→ Texto de origen:
- - -
Miércoles 22 mayo de 1974

 

Queridos amigos:

Hemos accedido de buen grado a la petición de audiencia que nos ha sido presentada por el Comité de las Naciones Unidas para el Apartheid. Nos alegra tener esta oportunidad de reafirmar la postura de la Iglesia acerca de los grandes y cruciales temas de la dignidad humana y de la igualdad fundamental de todos los hombres, y, en particular, acerca del problema de la discriminación. Esta postura refleja la concepción cristiana del hombre, creado a imagen de Dios y redimido por Jesucristo. El fue quien nos dejó un patrimonio, a la vez que un reto, cuando dijo: "Todos vosotros sois hermanos" (Mt 23, 8).
- - -
→ Datos proporcionados:
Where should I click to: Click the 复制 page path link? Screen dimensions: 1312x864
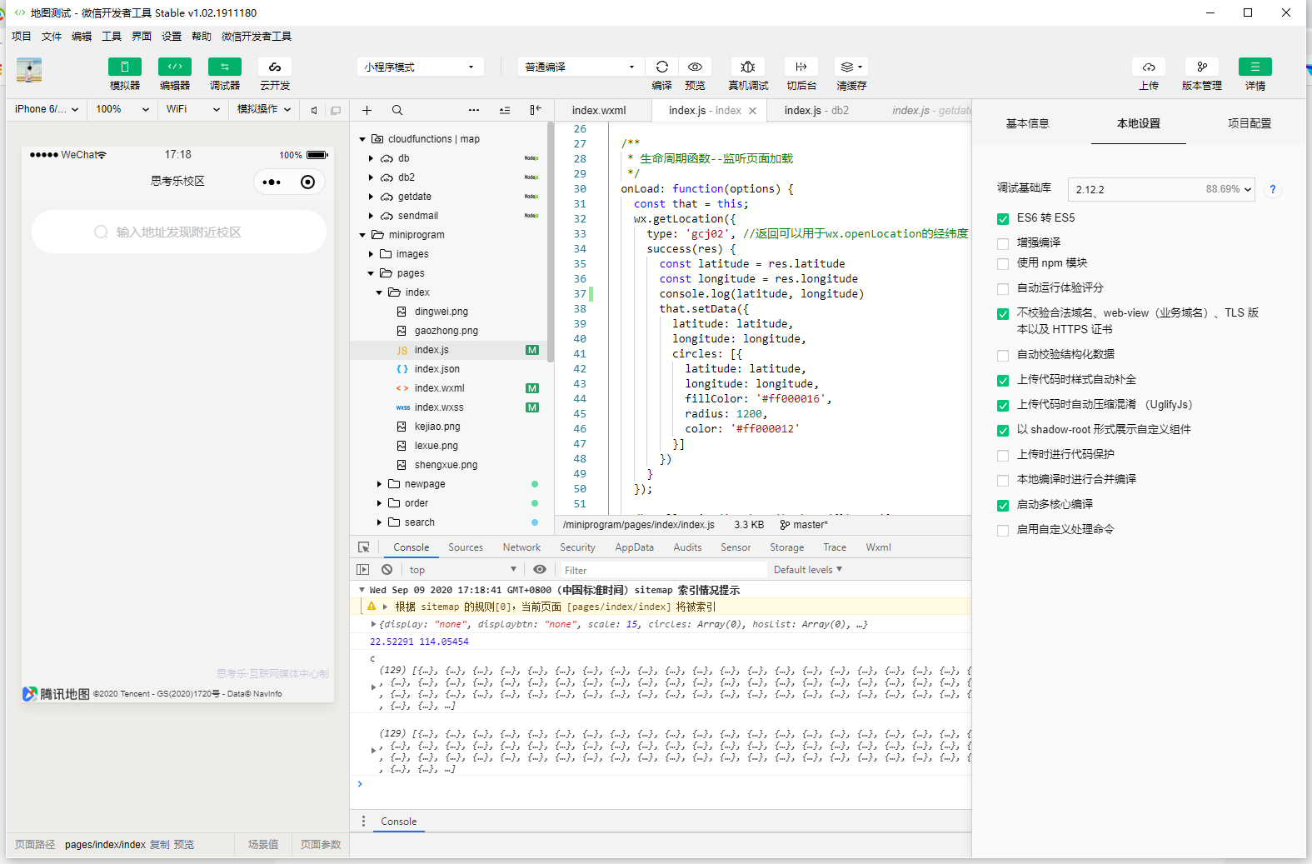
- - -
→ Qué debes hacer:
(A) Responde a estas preguntas sobre el mensaje acerca del apartheid, cada respuesta en su propia línea y con la misma marca:
(i) ¿Qué fecha aparece al comienzo?
(ii) ¿Qué organismo presentó la petición de audiencia?
(iii) ¿Qué frase se cita al final y de qué pasaje procede?
(B) Prosigue el mensaje sobre el apartheid desde su última frase.

→ Respuestas del ejercicio:
(A)
(i) Miércoles 22 de mayo de 1974.
(ii) El Comité de las Naciones Unidas para el Apartheid.
(iii) "Todos vosotros sois hermanos", de Mt 23, 8.

(B)
Nuestros predecesores en la Sede de Pedro, los Vicarios de Cristo, a lo largo de los años, han expuesto repetidamente esta doctrina en defensa del hombre. Fue Pablo III quien promovió la dignidad de los pueblos nativos de América: su libertad, su derecho a la propiedad (Pastorale officium, 29 de mayo de 1537: DS 1495; cf. también Gregorio XVI, In Supremo apostolatus fastigio, 3 de diciembre de 1839: DS 2745). En los tiempos modernos, nuestros grandes predecesores Pío XII y Juan XXIII han reafirmado insistentemente el inestimable patrimonio evangélico (cf. Radiomensaje, 24 de diciembre de 1942: AAS 35, 1945, p. 19; Pacem in terris, 11 de abril de 1963: AAS 55, 1963, pp. 259-260).

Así, pues, sin ninguna vacilación, proclamamos una vez más la dignidad de la persona humana y la fraternidad de todos los hombres. Una verdadera fraternidad tiene en cuenta el origen, la naturaleza y el destino comunes a todos los miembros de la familia humana, y la igualdad de sus derechos fundamentales. Creemos que hoy es tan actual como hace siete años afirmar: "Esta igualdad exige un reconocimiento cada vez más explícito en la sociedad civil de los derechos esenciales de todo ser humano... En consecuencia, las aspiraciones de todos los hombres que desean usar de los derechos que se desprenden de su dignidad como personas humanas, son plenamente legitimas" (Mensaje a África: AAS 59, 1967, p. 1082).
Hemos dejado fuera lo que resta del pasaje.